Elliot Carter: Symphony of Three Orchestras (New York Philharmonic, Pierre Boulez, conductor), A Mirror on Which to Dwell, Six Poems of Elizabeth Bishop (Speculum Musicae; Richard Fitz, conductor; Susan Davenny Wyner, soprano; Columbia Master Works). Carter's symphony was written for the U.S. Bicentennial under a grant from the National Endowment for the Arts. John Philip Sousa would have been flabbergasted at the dissonances and Carter's restless harmonies that reach out like the tendrils of live undersea flowers. In A Mirror on Which to Dwell, the composer set six Elizabeth Bishop poems within an unmelodic structure. The song cycle requires exacting breath control to keep each line from slipping into eccentricity.
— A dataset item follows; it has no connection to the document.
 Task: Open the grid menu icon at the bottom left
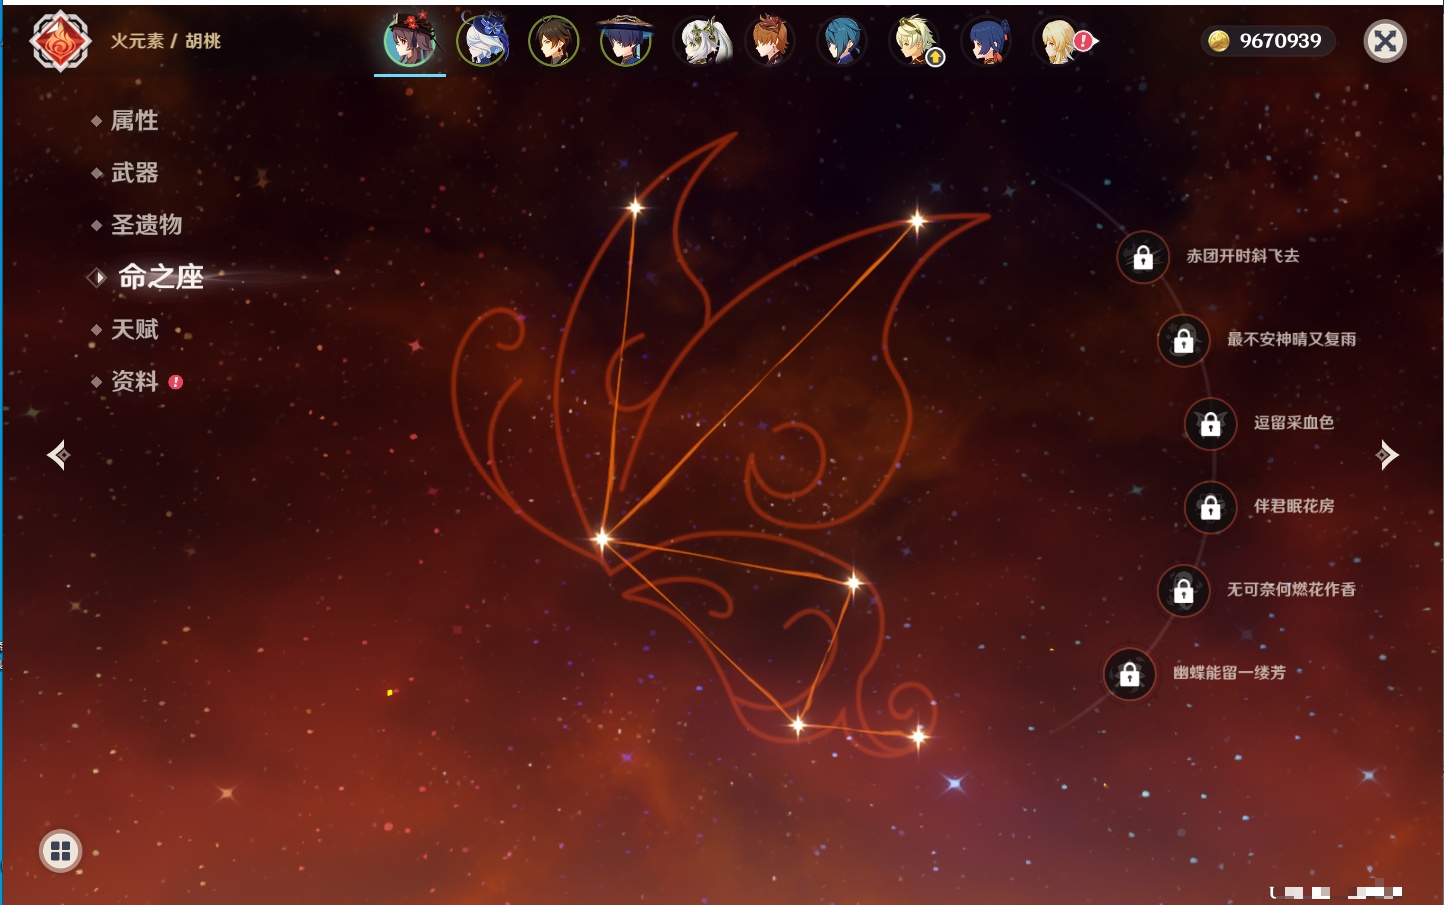pyautogui.click(x=60, y=851)
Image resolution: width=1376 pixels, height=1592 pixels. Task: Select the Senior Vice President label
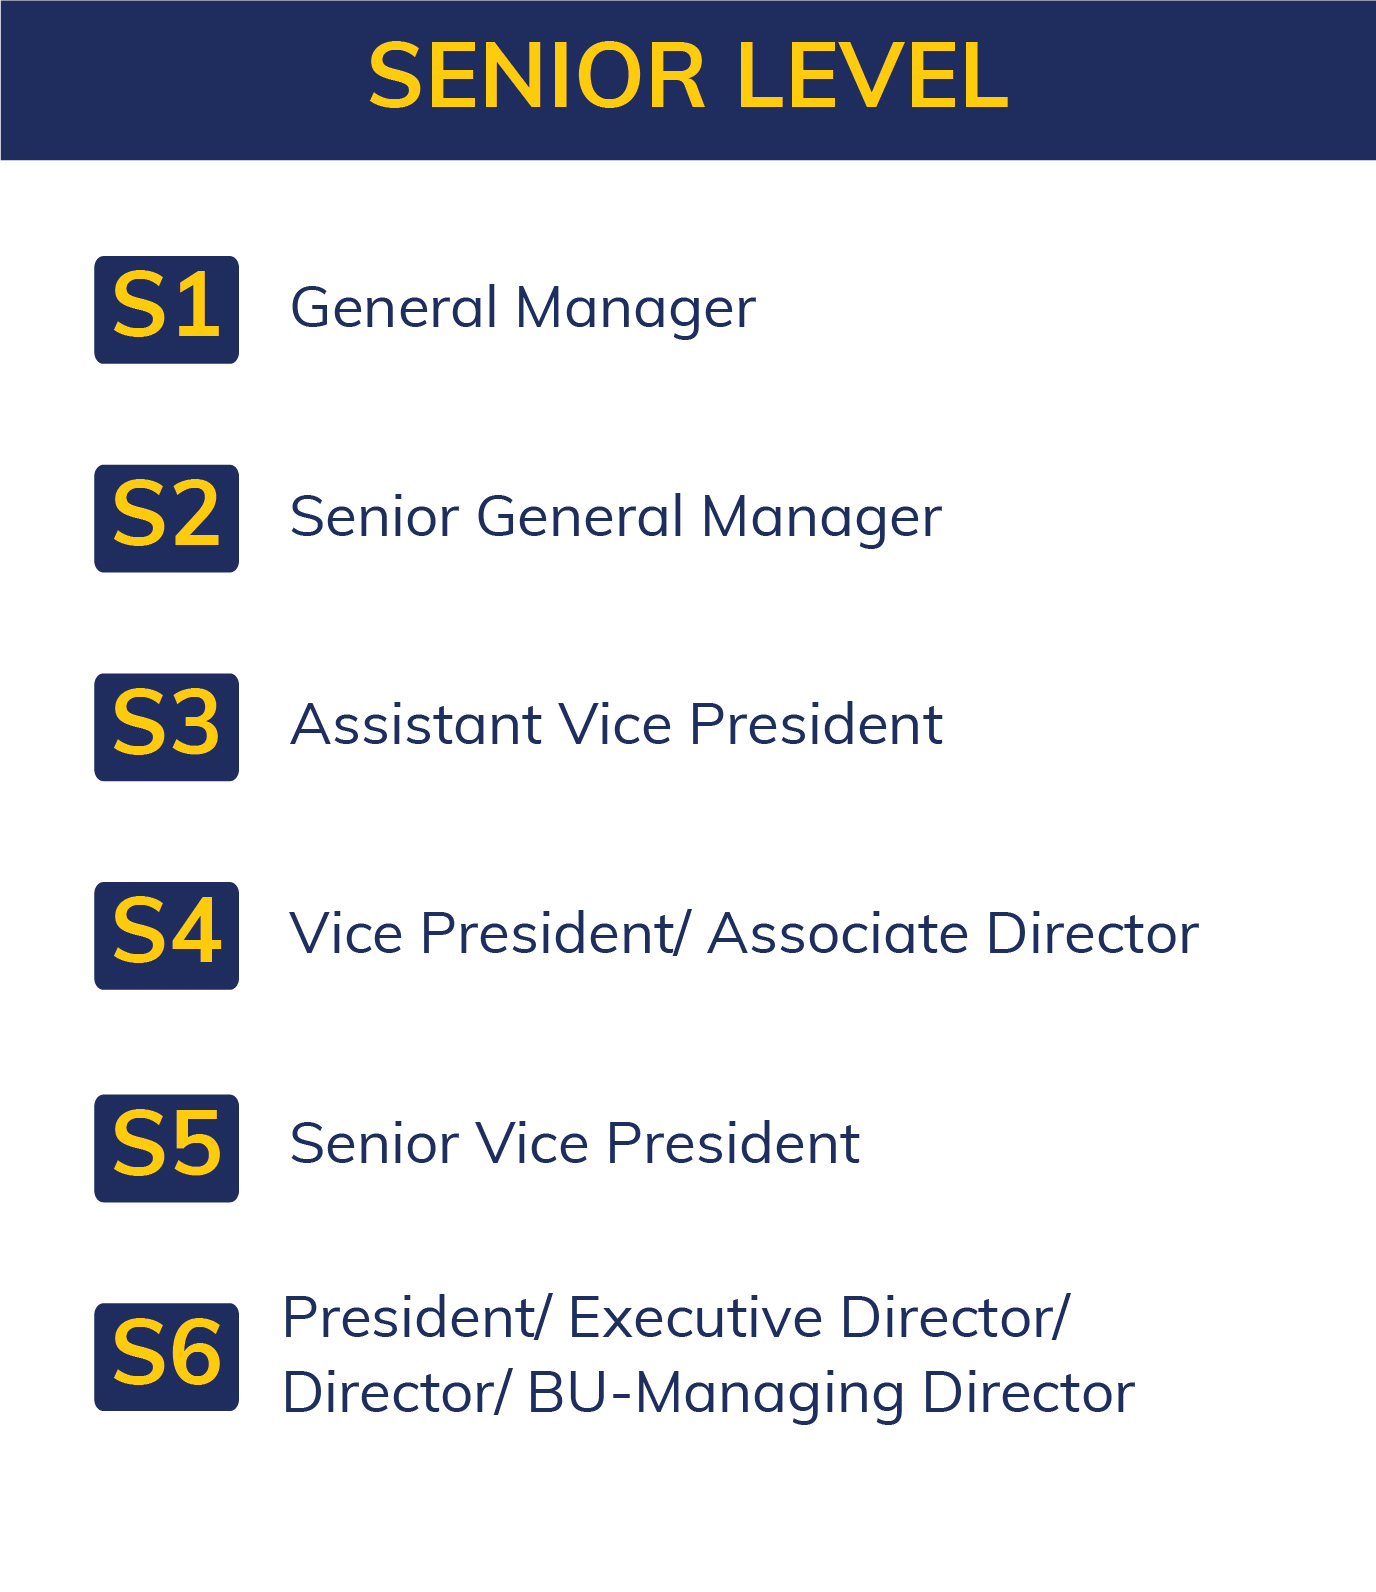[575, 1143]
Soprano Davenny Wyner keeps a tight line.

Luigi Boccherini (The Sequoia String Quartet, Yoko Matsuda, violin; Miwako Watanabe, violin; James Dunham, viola; Robert Martin, cello; Allan Vogel, oboe; Nonesuch). Although they never met, Haydn and Boccherini formed a mutual admiration society through the uncertain mails of 18th century Europe. Mozart thought enough of Boccherini's work to model his Violin Concerto in D after one of the Italian's compositions. Today Boccherini is still known mainly for his Cello Concerto in B Flat, but his hearty melodies and agile rhythms can be found in the Sequoia's splendid performance of these less frequently heard pieces.

A Different Kind of Blues: An Album of Jazz Composed by André Previn (Itzhak Perlman, André Previn, Shelly Manne, Jim Hall, Red Mitchell; Angel, Digital). Pittsburgh Symphony Conductor Previn and Jazzmen Mitchell and Manne have met before. The three teamed up in 1957 for Contemporary to play the great tunes from Pal Joey. Echoes of those sophisticated pulsations are heard in Previn's extracurricular activities. The pieces carry such titles as Chocolate Apricot, Make Up Your Mind and Who Reads Reviews. The surprise guest is Violinist Perlman, making his jazz debut for the record. His superb classical technique may not be appreciated by fans of the late pop fiddler Joe Venuti, but Perlman's adventuresome musical spirit is undeniable.